== Tâche demandée ==
Reproduis en liste numérotée les lignes ci-dessous, de celle qui contient "Click the Saldo Inicial value 100,00 €" jusqu'à celle qui contient "Looking at the screenshot, I should point(180,58).", ces deux lignes comprises. Omets les lignes vides.

== Données fournies ==
/---
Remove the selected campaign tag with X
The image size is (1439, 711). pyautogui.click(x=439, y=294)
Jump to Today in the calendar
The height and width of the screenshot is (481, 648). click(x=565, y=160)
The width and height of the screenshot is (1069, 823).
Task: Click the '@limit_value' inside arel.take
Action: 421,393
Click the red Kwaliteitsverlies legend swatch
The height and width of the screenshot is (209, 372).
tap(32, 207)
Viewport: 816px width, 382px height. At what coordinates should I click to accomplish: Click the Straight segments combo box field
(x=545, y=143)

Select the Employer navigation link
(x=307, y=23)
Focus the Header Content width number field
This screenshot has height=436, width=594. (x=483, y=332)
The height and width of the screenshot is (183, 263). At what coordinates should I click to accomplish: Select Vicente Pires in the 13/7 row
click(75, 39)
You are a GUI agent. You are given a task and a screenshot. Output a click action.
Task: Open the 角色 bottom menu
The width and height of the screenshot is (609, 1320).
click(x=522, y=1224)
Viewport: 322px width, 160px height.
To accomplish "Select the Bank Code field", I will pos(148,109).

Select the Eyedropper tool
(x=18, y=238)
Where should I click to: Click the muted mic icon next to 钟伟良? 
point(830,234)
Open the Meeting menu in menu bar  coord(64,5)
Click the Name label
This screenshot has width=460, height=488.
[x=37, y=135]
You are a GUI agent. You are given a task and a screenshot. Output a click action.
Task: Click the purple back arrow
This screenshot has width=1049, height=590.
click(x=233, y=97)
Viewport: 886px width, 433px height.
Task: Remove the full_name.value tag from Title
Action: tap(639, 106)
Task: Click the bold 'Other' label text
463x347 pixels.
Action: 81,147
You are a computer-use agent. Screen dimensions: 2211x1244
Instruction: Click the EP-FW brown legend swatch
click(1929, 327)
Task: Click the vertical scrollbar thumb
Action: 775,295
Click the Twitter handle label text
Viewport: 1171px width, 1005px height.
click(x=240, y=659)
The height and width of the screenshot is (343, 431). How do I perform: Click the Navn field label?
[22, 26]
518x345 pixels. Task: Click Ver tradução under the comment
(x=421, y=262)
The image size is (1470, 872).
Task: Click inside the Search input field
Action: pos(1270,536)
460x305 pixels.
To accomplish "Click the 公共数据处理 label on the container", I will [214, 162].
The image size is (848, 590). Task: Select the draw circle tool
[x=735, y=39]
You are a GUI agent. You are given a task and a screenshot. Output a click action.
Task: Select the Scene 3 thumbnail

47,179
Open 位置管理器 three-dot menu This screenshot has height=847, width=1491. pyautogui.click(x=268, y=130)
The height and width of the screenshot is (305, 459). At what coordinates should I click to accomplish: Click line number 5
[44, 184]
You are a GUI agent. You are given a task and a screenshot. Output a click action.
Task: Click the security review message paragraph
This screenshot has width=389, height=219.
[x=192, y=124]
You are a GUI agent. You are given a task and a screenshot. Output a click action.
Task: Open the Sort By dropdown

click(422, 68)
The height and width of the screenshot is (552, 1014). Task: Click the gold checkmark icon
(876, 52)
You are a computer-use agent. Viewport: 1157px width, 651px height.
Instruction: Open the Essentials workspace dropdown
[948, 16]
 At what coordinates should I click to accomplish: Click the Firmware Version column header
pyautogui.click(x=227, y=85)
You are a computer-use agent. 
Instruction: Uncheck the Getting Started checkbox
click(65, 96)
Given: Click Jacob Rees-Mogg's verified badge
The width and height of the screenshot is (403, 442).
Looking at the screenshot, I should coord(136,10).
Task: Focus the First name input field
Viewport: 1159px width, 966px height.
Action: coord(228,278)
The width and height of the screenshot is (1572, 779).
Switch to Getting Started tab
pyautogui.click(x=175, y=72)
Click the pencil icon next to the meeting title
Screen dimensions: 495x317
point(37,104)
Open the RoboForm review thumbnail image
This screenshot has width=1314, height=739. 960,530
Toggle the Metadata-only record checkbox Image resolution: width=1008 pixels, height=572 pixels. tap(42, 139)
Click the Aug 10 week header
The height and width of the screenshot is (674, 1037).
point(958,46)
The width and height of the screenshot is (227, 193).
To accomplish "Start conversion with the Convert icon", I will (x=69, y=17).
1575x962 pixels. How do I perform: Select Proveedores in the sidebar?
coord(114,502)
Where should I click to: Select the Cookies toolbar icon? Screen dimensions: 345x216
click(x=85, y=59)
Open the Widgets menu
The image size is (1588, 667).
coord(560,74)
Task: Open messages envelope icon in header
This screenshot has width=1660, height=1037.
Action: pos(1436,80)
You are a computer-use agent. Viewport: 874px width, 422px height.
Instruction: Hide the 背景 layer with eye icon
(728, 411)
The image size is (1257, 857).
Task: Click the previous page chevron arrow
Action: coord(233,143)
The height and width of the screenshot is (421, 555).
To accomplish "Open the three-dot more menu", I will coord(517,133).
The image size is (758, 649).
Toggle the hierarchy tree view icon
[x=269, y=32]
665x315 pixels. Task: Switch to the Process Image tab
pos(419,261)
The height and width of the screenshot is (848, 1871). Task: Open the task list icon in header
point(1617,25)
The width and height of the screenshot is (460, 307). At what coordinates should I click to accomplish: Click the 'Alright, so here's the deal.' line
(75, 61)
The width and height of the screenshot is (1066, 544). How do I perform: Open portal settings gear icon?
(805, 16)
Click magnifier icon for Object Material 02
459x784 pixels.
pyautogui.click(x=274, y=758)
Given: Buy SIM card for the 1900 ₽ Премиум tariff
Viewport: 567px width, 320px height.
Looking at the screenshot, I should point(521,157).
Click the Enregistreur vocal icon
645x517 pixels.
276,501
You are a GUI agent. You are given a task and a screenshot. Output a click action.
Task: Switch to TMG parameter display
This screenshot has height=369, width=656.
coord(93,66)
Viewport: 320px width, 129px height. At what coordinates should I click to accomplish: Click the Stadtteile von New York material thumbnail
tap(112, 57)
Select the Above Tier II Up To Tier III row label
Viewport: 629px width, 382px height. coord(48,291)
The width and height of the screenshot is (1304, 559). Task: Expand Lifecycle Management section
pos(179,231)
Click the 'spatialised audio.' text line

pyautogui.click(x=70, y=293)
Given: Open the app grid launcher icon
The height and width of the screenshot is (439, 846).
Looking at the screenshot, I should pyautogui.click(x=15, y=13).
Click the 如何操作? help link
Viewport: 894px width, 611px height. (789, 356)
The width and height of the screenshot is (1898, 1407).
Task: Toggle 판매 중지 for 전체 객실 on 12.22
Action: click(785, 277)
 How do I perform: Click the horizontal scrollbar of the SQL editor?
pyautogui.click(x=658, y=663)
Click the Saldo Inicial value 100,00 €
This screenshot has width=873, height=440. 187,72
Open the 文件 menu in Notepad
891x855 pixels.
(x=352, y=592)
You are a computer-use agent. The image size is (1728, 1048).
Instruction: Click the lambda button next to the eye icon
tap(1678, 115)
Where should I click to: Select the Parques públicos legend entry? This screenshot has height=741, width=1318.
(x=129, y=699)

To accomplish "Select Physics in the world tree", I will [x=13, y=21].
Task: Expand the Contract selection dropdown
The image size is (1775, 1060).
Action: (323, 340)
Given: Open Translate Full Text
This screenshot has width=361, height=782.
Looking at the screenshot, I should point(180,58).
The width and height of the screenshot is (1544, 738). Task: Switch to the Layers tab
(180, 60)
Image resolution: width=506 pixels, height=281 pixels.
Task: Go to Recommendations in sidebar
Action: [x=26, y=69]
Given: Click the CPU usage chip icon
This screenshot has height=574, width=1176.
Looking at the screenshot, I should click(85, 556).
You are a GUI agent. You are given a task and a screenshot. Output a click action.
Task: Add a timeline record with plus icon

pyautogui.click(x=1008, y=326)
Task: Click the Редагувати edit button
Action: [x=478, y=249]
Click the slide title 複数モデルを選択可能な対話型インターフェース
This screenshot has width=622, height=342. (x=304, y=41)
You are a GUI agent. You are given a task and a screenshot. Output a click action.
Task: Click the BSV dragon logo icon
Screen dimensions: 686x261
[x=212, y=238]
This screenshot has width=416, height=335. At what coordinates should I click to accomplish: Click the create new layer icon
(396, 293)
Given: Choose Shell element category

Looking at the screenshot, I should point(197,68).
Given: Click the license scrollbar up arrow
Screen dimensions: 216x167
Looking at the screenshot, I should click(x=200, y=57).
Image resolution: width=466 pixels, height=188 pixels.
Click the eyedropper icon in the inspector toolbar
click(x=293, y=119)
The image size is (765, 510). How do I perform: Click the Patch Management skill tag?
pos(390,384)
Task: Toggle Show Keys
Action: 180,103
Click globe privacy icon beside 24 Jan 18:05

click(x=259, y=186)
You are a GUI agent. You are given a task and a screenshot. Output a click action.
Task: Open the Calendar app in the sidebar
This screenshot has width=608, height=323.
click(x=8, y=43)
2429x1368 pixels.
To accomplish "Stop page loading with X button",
\---
== Tâche réalisée ==
1. Click the Saldo Inicial value 100,00 €
2. This screenshot has width=873, height=440. 187,72
3. Open the 文件 menu in Notepad
4. 891x855 pixels.
5. (x=352, y=592)
6. You are a computer-use agent. The image size is (1728, 1048).
7. Instruction: Click the lambda button next to the eye icon
8. tap(1678, 115)
9. Where should I click to: Select the Parques públicos legend entry? This screenshot has height=741, width=1318.
10. (x=129, y=699)
11. To accomplish "Select Physics in the world tree", I will [x=13, y=21].
12. Task: Expand the Contract selection dropdown
13. The image size is (1775, 1060).
14. Action: (323, 340)
15. Given: Open Translate Full Text
16. This screenshot has width=361, height=782.
17. Looking at the screenshot, I should point(180,58).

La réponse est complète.